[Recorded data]
==============================

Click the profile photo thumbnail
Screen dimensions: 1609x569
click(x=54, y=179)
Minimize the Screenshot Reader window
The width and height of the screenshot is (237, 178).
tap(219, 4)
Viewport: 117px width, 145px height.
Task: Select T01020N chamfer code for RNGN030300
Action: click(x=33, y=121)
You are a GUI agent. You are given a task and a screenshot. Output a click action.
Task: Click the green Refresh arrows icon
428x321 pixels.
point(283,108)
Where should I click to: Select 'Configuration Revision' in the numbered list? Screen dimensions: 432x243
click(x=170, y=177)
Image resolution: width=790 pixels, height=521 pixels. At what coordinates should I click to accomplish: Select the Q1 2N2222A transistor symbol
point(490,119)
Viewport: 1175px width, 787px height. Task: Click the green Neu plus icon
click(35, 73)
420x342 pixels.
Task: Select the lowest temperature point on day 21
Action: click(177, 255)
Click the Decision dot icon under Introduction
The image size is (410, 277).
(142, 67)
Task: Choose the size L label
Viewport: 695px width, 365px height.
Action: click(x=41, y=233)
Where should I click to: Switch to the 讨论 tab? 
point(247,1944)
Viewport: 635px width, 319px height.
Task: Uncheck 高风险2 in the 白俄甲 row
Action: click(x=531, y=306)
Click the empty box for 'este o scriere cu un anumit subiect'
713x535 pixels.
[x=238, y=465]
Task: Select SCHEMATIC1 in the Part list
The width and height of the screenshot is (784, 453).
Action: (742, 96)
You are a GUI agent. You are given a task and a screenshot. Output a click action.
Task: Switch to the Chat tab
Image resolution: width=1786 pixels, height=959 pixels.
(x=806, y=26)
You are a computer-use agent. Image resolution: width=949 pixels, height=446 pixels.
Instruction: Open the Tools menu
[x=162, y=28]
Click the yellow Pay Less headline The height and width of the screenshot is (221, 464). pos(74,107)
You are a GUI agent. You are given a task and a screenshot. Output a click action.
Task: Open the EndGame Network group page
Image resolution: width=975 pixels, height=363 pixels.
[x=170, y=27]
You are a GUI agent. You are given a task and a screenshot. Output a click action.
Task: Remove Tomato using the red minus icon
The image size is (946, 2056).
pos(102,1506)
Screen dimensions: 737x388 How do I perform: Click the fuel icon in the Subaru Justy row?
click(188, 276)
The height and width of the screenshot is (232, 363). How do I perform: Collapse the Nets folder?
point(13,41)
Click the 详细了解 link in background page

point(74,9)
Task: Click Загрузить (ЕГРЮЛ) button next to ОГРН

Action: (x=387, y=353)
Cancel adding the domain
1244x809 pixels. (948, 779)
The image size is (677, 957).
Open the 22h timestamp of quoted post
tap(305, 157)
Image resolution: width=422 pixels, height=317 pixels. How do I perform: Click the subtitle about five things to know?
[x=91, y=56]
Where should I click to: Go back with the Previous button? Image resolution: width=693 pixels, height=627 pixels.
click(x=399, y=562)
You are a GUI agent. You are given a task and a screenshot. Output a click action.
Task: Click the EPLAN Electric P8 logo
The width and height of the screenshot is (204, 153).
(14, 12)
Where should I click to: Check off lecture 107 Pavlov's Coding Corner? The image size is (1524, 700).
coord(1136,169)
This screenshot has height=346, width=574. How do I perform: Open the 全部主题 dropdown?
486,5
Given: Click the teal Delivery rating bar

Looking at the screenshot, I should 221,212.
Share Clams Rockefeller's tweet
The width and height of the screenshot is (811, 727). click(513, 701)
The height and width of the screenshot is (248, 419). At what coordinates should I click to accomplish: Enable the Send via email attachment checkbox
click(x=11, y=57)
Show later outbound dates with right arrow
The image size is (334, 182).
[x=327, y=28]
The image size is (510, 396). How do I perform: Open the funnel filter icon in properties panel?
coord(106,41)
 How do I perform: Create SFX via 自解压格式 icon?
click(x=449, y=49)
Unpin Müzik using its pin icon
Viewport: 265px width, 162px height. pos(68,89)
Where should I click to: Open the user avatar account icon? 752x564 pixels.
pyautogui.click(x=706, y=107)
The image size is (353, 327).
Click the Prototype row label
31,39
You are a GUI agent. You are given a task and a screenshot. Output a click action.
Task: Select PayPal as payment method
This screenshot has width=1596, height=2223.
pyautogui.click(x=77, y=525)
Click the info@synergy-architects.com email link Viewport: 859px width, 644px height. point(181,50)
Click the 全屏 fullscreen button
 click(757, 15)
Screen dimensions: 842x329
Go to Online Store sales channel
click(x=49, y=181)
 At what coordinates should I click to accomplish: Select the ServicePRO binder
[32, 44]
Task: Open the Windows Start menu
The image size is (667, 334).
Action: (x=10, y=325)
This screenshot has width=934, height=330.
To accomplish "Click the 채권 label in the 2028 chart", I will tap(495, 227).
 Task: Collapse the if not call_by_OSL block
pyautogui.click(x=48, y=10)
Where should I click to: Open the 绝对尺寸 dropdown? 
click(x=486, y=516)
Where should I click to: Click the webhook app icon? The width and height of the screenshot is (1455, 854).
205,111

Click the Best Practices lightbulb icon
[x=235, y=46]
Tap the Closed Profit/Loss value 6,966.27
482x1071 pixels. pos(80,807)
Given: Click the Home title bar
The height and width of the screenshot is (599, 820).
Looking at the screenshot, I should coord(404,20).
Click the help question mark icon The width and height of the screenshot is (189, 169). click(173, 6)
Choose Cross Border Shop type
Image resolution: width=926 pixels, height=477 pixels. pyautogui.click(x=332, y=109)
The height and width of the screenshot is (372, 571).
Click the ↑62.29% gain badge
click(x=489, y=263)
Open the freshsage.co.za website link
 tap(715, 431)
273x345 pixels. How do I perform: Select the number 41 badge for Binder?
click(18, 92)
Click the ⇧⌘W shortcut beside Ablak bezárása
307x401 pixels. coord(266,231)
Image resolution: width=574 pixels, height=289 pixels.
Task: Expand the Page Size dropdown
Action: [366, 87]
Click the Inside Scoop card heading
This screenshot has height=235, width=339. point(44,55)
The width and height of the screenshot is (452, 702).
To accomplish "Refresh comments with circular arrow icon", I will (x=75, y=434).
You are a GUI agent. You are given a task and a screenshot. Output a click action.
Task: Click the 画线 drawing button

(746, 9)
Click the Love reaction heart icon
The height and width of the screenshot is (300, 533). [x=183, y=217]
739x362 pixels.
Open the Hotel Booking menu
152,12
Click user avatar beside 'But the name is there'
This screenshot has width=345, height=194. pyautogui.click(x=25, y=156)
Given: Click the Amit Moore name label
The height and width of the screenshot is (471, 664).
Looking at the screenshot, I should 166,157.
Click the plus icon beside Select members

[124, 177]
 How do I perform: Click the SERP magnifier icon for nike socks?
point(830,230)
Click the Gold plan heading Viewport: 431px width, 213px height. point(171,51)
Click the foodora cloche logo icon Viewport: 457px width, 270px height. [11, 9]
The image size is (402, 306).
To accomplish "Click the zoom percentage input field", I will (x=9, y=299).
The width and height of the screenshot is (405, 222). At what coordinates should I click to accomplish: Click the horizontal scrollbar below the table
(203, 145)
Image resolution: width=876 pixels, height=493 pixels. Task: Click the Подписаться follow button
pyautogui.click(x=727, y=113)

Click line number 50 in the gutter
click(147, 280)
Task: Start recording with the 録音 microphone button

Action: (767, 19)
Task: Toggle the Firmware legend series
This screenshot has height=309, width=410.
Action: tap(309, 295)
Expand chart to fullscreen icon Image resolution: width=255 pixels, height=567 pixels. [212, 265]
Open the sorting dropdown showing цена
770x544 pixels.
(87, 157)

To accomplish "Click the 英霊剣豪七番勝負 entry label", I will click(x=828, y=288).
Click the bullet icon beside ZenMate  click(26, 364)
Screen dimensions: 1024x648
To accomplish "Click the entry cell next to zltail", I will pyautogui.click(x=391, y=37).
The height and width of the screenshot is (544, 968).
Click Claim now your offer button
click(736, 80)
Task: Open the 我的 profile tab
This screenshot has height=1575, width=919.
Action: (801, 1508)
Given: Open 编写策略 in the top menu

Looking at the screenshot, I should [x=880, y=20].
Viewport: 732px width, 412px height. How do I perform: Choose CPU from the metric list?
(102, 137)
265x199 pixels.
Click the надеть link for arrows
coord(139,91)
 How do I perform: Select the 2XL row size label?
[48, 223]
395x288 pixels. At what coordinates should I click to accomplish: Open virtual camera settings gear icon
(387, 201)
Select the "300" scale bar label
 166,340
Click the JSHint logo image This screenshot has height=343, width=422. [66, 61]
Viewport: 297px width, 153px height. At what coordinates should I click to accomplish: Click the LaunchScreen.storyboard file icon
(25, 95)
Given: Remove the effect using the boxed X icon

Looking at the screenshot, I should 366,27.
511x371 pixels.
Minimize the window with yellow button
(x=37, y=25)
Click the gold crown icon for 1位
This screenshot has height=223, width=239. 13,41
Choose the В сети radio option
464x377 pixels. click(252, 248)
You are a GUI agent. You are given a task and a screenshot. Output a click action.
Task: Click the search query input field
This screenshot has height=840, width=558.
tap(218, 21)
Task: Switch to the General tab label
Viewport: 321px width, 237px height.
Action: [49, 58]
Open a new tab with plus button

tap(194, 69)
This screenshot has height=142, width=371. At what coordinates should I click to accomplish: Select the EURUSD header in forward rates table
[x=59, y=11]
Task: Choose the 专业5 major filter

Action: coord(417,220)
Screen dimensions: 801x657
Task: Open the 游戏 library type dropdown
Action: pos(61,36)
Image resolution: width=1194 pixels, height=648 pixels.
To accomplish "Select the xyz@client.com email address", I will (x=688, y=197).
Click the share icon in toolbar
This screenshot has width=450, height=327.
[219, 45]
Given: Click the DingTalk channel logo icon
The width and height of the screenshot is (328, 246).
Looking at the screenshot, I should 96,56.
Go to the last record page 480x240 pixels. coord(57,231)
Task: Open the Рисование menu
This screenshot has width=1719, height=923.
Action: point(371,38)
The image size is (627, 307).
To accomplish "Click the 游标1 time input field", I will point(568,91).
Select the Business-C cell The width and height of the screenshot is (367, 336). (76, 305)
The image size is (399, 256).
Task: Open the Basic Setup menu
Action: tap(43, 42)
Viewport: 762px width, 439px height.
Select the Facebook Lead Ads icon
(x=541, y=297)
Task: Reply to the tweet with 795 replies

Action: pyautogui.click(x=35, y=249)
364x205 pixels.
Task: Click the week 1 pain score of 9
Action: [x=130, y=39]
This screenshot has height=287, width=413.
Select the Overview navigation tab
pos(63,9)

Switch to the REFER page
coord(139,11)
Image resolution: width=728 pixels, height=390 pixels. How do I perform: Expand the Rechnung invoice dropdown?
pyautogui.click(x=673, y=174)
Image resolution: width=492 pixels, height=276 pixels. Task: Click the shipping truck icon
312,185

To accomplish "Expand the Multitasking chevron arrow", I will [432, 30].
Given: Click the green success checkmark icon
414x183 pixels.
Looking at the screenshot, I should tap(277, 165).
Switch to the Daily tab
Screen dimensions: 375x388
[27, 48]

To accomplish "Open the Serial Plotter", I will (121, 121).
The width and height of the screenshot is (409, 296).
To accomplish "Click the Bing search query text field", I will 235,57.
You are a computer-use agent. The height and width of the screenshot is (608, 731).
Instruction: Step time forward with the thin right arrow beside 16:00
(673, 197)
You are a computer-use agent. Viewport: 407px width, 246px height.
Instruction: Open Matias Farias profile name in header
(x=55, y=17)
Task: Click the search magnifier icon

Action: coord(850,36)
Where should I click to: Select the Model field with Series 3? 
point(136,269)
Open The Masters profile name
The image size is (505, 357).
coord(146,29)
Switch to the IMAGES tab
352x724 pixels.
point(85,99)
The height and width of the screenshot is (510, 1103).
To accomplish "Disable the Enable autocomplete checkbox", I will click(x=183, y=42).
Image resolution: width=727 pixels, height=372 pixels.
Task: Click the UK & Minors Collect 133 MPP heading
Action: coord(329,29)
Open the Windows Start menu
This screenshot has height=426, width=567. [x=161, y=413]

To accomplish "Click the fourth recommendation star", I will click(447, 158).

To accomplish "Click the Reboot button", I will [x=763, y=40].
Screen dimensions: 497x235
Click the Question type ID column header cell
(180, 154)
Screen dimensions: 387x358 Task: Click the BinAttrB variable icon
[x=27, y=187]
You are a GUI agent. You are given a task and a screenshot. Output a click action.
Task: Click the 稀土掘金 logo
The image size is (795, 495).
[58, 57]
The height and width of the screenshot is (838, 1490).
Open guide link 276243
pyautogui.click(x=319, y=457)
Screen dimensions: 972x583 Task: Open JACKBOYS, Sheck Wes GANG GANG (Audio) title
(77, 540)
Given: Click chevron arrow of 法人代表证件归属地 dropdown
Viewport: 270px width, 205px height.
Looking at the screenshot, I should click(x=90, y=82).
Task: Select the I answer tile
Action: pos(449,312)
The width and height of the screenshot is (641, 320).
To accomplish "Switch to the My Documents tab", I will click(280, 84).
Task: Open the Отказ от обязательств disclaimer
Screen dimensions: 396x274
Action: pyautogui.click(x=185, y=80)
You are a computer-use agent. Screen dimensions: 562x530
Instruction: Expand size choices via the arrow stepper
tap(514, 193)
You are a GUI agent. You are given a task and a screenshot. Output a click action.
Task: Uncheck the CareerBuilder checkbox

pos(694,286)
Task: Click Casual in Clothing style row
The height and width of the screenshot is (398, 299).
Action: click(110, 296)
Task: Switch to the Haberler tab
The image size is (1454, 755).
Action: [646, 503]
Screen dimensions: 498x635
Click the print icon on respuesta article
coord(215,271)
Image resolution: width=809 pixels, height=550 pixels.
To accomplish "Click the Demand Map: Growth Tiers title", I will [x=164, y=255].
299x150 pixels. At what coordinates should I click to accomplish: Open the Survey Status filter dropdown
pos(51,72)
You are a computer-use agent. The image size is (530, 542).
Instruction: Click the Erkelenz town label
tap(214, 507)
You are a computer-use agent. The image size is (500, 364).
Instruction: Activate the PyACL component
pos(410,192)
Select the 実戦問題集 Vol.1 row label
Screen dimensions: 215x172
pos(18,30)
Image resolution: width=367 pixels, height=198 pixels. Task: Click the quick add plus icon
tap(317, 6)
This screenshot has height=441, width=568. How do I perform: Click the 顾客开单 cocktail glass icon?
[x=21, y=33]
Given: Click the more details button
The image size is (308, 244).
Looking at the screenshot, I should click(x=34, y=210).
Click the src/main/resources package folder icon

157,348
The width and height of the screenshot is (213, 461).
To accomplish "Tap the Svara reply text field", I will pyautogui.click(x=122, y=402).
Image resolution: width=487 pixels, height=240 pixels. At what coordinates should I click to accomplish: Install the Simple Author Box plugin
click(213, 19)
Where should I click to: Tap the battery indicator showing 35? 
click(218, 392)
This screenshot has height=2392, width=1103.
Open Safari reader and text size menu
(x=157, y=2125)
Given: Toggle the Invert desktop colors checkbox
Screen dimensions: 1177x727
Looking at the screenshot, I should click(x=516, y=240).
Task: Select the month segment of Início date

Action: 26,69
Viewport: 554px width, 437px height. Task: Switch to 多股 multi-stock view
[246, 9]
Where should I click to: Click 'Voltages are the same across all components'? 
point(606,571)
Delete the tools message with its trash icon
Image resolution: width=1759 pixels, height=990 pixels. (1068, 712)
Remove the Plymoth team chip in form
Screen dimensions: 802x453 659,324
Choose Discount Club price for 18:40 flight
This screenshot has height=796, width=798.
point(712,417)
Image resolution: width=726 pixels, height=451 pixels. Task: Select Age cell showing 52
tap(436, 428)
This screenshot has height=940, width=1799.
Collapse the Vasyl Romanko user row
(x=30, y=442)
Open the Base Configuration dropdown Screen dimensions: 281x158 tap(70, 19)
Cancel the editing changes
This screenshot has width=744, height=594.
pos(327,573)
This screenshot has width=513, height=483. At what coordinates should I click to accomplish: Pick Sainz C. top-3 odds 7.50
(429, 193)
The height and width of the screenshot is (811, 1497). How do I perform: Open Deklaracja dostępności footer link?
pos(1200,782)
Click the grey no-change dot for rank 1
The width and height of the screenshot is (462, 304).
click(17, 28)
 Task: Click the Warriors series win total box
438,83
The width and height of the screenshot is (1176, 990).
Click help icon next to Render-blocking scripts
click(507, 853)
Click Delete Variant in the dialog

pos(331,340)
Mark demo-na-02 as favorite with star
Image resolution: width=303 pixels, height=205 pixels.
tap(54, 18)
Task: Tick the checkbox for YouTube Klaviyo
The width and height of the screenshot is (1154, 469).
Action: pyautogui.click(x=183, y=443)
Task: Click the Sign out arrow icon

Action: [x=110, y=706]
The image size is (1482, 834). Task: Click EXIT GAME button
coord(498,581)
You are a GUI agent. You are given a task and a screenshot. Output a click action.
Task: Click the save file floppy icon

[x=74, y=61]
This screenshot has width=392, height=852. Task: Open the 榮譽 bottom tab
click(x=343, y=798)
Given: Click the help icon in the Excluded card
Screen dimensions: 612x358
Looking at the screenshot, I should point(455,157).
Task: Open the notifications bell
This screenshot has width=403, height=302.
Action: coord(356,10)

==============================

▶ **WHAT TO PRODUCE**
Please reproduce, exactly as written, the lines of the records from the first line through the one containing "Task: Click the green Refresh arrows icon".

▶ **TASK SOLUTION**
Click the profile photo thumbnail
Screen dimensions: 1609x569
click(x=54, y=179)
Minimize the Screenshot Reader window
The width and height of the screenshot is (237, 178).
tap(219, 4)
Viewport: 117px width, 145px height.
Task: Select T01020N chamfer code for RNGN030300
Action: click(x=33, y=121)
You are a GUI agent. You are given a task and a screenshot. Output a click action.
Task: Click the green Refresh arrows icon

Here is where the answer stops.